State the number of lines in the following data that contain the string "computer", and nothing else.

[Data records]
▽
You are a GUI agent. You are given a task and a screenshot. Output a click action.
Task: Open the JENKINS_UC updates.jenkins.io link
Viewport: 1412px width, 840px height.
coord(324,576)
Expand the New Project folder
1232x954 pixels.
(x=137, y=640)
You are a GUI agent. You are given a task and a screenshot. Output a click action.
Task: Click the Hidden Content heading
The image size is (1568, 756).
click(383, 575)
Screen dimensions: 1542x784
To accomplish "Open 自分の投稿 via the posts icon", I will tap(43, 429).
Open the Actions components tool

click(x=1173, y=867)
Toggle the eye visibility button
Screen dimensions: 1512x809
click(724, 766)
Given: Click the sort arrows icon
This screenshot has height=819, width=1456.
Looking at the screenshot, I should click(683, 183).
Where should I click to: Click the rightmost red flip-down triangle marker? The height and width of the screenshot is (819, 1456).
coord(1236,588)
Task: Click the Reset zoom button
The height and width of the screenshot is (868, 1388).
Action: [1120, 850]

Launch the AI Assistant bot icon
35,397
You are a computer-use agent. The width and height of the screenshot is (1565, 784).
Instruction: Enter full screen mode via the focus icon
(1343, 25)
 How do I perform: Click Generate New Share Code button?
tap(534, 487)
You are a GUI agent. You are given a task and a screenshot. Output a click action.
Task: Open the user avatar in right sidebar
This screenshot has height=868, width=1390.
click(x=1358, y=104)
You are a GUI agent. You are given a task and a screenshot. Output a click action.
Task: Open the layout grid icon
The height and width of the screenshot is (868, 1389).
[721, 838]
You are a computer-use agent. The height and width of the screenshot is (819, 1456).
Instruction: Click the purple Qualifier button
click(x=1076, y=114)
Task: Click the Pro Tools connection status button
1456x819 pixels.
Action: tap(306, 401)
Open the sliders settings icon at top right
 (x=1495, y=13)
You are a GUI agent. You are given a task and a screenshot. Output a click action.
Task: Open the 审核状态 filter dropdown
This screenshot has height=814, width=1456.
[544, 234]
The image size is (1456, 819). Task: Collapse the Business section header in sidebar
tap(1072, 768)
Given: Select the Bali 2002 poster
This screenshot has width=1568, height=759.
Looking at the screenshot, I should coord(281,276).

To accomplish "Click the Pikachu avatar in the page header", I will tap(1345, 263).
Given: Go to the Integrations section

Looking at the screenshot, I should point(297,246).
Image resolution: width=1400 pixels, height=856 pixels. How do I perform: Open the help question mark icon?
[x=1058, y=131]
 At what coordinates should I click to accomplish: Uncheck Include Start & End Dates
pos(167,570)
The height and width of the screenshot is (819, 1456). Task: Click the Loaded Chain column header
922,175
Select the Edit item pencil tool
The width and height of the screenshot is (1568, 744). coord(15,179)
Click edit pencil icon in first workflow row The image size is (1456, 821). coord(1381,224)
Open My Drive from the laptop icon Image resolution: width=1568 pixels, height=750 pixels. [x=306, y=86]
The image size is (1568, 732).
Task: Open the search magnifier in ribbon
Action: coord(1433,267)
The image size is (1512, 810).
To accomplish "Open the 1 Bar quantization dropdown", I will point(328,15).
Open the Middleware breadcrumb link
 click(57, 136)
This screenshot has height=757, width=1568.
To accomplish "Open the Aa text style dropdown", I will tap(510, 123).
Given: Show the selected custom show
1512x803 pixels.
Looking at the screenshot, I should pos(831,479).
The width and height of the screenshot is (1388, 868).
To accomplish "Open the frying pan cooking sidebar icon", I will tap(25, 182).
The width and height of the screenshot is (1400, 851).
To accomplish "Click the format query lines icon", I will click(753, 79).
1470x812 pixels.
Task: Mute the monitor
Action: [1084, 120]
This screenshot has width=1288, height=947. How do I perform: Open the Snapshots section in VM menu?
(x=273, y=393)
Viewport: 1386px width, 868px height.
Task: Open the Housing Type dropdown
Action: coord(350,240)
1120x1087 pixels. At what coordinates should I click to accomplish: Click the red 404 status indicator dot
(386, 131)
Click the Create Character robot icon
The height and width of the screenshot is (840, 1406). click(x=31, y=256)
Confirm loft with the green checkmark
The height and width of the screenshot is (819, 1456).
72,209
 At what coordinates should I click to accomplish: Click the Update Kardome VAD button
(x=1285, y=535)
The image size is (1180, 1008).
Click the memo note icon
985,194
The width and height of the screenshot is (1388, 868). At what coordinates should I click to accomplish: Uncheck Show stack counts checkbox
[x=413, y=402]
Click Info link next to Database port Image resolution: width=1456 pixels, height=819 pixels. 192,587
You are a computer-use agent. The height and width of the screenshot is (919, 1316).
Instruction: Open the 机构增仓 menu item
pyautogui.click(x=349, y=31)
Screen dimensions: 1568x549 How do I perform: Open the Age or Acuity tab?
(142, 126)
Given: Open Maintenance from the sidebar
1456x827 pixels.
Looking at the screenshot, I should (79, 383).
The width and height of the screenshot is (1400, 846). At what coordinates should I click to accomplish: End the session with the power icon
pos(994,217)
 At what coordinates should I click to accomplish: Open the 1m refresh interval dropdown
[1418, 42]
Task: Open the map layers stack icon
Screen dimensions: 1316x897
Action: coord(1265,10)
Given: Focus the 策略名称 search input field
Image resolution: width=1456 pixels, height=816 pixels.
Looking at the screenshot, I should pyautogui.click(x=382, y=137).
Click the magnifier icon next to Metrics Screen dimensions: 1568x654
△
Task result
3